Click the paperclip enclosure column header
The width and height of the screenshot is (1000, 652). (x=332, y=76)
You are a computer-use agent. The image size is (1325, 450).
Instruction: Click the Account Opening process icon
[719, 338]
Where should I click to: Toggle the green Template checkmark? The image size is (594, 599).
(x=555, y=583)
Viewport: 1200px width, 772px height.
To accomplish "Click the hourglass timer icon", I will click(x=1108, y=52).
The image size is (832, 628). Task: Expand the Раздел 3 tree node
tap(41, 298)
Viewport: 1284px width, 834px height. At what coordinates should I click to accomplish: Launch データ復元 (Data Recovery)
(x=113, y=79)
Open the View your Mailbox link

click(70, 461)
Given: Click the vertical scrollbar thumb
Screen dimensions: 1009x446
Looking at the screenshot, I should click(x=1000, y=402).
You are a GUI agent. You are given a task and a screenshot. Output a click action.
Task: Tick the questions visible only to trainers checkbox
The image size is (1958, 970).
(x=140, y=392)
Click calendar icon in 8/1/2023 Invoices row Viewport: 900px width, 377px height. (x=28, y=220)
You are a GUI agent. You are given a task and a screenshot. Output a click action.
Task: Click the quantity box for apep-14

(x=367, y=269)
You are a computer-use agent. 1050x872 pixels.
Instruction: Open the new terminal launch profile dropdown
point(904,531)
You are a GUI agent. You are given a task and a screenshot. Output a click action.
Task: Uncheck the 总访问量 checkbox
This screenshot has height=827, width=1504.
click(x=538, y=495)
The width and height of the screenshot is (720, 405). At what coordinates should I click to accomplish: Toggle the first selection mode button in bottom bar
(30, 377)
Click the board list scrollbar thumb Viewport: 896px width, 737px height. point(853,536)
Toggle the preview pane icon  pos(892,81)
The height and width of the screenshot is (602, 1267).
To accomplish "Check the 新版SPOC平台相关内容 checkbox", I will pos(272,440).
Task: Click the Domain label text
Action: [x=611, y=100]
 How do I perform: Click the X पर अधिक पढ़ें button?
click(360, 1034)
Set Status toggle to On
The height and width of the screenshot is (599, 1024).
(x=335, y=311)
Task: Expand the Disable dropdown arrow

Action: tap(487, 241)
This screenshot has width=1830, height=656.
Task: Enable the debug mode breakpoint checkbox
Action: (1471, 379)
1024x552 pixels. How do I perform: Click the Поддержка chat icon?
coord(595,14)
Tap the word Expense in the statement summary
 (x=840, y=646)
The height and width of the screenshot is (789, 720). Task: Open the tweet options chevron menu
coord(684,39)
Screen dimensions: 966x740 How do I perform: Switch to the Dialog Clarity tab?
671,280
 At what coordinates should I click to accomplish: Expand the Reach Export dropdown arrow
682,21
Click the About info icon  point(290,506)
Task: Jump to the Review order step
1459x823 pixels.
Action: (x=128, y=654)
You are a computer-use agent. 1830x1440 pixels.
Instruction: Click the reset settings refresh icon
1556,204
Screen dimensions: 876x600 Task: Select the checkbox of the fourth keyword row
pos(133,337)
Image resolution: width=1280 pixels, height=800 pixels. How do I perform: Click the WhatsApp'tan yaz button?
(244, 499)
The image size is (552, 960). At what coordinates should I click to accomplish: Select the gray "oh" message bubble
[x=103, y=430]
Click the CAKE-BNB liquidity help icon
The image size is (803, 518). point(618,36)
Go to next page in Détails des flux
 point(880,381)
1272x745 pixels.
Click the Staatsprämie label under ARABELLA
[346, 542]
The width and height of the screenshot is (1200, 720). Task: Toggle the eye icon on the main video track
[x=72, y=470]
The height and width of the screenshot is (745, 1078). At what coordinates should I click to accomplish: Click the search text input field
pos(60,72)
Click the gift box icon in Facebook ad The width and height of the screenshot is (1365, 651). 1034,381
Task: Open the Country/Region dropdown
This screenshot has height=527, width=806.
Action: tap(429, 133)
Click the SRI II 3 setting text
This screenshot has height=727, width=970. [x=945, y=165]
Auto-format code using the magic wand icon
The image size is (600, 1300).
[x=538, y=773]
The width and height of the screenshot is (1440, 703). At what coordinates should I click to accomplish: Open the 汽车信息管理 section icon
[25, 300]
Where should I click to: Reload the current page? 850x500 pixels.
|---|
### Exercise aim
Take the lines above from the first through the one containing "Task: Tick the" and reproduce them exactly; include nothing else.

### Solution to this exercise
Click the paperclip enclosure column header
The width and height of the screenshot is (1000, 652). (x=332, y=76)
You are a computer-use agent. The image size is (1325, 450).
Instruction: Click the Account Opening process icon
[719, 338]
Where should I click to: Toggle the green Template checkmark? The image size is (594, 599).
(x=555, y=583)
Viewport: 1200px width, 772px height.
To accomplish "Click the hourglass timer icon", I will click(x=1108, y=52).
The image size is (832, 628). Task: Expand the Раздел 3 tree node
tap(41, 298)
Viewport: 1284px width, 834px height. At what coordinates should I click to accomplish: Launch データ復元 (Data Recovery)
(x=113, y=79)
Open the View your Mailbox link

click(70, 461)
Given: Click the vertical scrollbar thumb
Screen dimensions: 1009x446
Looking at the screenshot, I should click(x=1000, y=402).
You are a GUI agent. You are given a task and a screenshot. Output a click action.
Task: Tick the questions visible only to trainers checkbox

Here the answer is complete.